» Required work
Use the entries below to count the lines that hold the word "computer"; answer with the number only.

(Stored records)
- - - -

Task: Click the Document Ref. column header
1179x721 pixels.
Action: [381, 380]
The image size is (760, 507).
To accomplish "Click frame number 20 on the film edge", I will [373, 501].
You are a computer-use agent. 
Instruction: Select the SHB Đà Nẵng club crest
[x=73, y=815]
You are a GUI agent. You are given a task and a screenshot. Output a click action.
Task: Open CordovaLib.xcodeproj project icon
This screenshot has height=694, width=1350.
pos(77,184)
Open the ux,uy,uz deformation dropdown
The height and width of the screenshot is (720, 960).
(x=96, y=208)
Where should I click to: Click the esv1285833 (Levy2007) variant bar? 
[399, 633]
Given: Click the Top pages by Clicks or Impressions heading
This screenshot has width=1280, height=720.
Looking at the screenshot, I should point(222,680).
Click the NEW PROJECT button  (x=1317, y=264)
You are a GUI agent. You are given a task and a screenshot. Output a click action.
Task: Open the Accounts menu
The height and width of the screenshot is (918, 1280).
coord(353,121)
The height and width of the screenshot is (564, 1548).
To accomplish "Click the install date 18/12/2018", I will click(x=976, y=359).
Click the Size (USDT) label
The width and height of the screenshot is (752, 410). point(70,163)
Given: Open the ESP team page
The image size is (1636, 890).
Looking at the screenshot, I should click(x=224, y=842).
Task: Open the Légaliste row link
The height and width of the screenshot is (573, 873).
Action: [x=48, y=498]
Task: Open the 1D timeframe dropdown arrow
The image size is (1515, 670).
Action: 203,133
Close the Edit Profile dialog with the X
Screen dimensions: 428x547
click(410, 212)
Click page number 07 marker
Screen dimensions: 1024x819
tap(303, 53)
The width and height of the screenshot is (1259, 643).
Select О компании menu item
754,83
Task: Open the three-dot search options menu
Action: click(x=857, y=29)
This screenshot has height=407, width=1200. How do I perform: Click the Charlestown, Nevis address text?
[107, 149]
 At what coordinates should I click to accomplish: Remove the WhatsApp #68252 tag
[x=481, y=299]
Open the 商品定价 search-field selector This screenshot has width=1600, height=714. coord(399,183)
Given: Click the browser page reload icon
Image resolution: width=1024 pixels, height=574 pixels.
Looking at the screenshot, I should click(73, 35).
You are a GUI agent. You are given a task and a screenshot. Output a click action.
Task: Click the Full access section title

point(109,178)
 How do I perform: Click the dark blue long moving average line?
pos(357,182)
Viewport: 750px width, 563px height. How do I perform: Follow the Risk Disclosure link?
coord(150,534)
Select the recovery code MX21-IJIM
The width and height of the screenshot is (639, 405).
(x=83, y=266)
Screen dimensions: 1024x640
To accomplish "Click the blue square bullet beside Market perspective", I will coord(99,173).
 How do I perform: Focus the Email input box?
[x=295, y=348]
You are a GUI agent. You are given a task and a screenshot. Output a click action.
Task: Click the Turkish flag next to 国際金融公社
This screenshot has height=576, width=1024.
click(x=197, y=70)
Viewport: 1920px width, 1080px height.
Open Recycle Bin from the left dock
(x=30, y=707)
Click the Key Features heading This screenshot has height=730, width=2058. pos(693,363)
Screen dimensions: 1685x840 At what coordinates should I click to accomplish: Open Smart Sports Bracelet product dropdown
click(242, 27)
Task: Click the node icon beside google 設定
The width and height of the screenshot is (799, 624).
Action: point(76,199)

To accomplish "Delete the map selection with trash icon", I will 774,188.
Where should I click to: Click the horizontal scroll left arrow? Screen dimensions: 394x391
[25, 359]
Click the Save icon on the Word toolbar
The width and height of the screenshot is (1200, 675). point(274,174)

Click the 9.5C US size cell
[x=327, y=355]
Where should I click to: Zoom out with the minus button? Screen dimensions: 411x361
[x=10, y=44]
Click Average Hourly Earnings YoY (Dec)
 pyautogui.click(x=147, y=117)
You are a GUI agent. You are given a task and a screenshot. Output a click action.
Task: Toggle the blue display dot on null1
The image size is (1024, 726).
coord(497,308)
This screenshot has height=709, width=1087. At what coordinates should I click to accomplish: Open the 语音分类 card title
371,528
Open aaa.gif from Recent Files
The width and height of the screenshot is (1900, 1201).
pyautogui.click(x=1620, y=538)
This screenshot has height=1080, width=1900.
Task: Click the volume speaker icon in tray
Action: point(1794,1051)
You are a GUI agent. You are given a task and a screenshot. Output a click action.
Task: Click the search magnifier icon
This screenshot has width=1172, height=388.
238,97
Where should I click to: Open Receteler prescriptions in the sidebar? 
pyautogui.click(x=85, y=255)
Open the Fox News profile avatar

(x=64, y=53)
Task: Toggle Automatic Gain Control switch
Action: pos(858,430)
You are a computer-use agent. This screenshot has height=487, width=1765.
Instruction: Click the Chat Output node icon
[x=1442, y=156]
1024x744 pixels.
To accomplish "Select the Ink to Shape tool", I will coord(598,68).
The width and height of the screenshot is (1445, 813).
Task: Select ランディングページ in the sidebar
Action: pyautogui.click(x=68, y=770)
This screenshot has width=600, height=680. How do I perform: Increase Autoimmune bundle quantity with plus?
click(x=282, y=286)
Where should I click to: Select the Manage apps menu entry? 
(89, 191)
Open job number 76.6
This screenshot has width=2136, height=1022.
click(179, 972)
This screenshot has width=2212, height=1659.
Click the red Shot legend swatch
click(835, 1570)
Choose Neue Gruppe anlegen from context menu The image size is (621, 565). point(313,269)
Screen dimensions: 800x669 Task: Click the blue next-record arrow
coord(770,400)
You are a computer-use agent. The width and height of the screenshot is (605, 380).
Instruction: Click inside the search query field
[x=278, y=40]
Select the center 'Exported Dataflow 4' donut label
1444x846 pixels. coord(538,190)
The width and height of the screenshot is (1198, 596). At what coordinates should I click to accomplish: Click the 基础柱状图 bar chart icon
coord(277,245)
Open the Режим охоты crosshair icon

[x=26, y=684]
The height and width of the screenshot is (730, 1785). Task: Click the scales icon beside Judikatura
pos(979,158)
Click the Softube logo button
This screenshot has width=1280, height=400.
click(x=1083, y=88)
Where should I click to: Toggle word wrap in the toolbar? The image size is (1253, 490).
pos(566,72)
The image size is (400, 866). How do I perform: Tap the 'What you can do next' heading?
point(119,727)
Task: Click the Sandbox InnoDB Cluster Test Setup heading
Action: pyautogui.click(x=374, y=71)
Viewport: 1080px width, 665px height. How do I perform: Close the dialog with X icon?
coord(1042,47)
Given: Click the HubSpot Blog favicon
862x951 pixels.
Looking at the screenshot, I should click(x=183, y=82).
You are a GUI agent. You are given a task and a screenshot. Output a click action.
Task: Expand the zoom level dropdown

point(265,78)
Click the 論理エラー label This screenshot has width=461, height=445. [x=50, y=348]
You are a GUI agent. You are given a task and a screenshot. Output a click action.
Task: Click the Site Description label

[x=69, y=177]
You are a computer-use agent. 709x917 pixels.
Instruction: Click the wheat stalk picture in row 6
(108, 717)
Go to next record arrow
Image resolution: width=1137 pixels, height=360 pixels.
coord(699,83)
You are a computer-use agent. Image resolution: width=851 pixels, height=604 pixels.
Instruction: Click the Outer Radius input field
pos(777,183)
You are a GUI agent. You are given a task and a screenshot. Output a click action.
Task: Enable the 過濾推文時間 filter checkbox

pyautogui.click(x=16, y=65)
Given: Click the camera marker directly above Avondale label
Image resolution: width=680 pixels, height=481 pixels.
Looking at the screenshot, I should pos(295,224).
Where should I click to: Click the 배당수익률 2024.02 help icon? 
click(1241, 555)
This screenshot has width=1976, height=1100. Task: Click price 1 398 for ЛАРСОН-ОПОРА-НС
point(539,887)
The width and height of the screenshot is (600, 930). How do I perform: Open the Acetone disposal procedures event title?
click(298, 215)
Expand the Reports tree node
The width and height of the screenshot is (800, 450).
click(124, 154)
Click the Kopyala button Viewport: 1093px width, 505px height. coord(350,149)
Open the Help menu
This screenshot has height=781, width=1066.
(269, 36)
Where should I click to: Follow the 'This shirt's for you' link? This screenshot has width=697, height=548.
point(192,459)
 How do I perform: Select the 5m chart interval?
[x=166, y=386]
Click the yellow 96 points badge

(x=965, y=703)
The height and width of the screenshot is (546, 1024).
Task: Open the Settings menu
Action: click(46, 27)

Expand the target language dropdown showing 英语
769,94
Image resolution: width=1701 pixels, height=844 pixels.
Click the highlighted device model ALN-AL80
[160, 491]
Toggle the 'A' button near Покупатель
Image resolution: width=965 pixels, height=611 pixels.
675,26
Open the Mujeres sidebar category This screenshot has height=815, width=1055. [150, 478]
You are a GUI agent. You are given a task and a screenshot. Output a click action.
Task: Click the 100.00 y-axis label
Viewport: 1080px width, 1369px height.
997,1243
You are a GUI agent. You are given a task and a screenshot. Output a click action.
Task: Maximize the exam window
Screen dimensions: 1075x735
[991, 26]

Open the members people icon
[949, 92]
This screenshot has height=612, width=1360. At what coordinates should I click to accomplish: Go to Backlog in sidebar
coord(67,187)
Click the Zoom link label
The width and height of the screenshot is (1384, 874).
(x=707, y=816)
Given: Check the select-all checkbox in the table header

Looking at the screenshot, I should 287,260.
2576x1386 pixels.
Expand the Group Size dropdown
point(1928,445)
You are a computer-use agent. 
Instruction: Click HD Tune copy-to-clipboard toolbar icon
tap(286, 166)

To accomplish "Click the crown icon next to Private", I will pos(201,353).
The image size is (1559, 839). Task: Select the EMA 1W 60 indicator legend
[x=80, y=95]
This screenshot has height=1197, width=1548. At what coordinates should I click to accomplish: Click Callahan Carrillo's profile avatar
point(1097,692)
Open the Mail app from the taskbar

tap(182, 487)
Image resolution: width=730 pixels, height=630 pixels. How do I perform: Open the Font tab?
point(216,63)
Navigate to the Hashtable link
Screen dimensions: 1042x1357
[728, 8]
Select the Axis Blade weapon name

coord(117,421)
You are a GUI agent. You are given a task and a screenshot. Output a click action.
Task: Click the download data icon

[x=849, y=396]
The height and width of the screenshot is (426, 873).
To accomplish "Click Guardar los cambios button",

- - - -

» Your response
6